Figure 17.2 displays the ANOVA table, followed by some simple statistics and tests of effects.
The degrees of freedom (DF) column should be used to check the analysis results. The model degrees of freedom for a one-way analysis of variance are the number of levels minus 1; in this case, 6-1=5. The Corrected Total degrees of freedom are always the total number of observations minus one; in this case 30-1=29. The sum of Model and Error degrees of freedom equal the Corrected Total.
The overall F test is significant (F=14.37, p<0.0001), indicating that the model as a whole accounts for a significant portion of the variability in the dependent variable. The F test for Strain is significant, indicating that some contrast between the means for the different strains is different from zero. Notice that the Model and Strain F tests are identical, since Strain is the only term in the model.
The F test for Strain (F=14.37, p<0.0001) suggests that there are differences among the bacterial strains, but it does not reveal any information about the nature of the differences. Mean comparison methods can be used to gather further information. The interactivity of PROC ANOVA enables you to do this without re-running the entire analysis.

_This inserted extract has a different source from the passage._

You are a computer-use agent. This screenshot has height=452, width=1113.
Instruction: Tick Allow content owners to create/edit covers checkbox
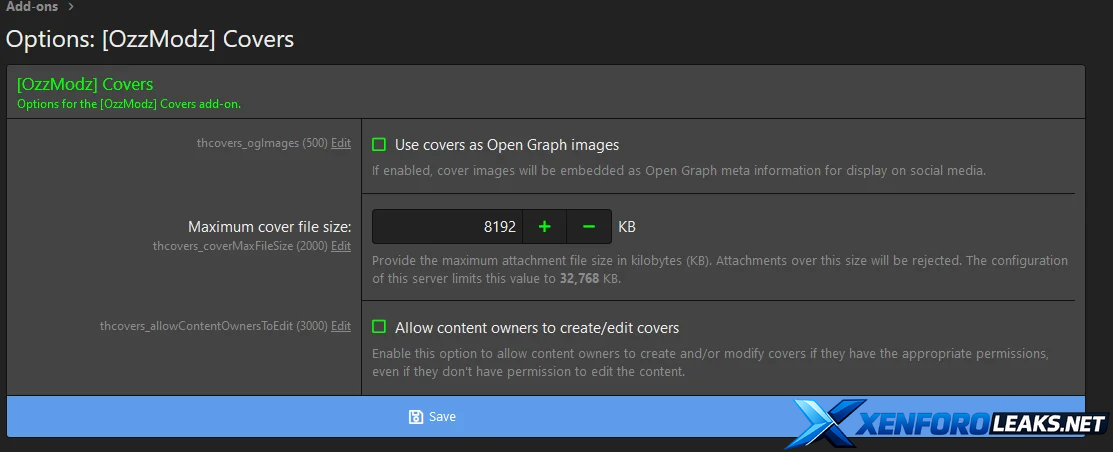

After you specify a model with a MODEL statement and execute the ANOVA procedure with a RUN statement, you can execute a variety of statements (such as MEANS, MANOVA, TEST, and REPEATED) without PROC ANOVA recalculating the model sum of squares.
The following command requests means of the Strain levels with Tukey's studentized range procedure.
means Strain / tukey; run;
Results of Tukey's procedure are shown in Figure 17.3.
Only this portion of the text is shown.